TASK ITEM:
Each record below needs to be reproduced precisely, though not its pictures.

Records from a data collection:
■ ■ ■ ■ ■
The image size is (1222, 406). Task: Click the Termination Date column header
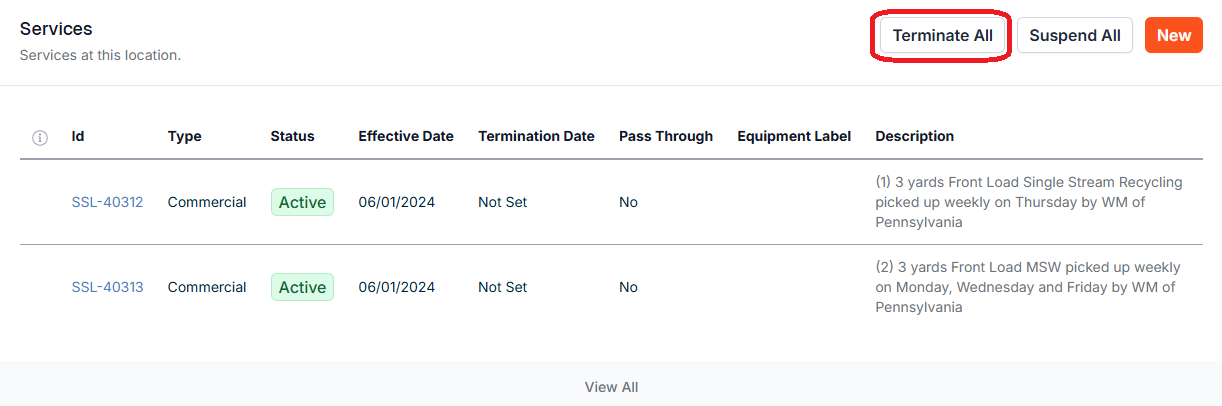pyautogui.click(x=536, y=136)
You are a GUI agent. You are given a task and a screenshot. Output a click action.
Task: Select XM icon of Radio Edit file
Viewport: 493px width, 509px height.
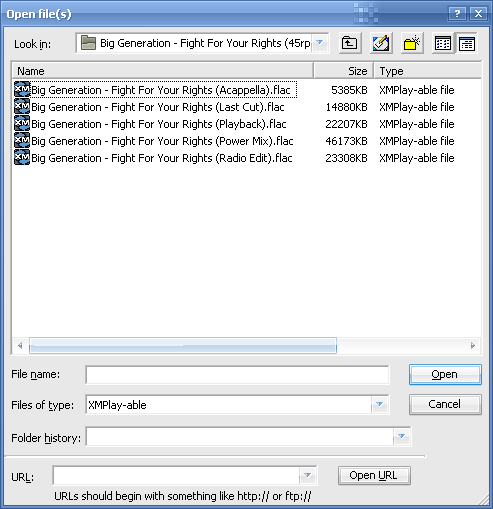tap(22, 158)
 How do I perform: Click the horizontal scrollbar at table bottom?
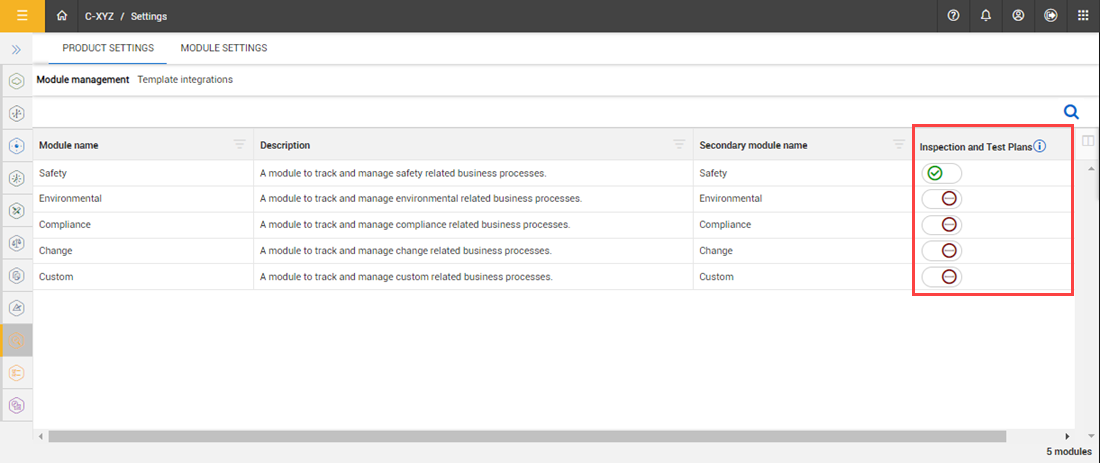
■ ■ ■ ■ ■
TASK ANSWER:
The image size is (1222, 406). Task: Click the Termination Date column header
pyautogui.click(x=536, y=136)
You are a GUI agent. You are given a task and a screenshot. Output a click action.
Task: Select XM icon of Radio Edit file
Viewport: 493px width, 509px height.
tap(22, 158)
 How do I perform: Click the horizontal scrollbar at table bottom?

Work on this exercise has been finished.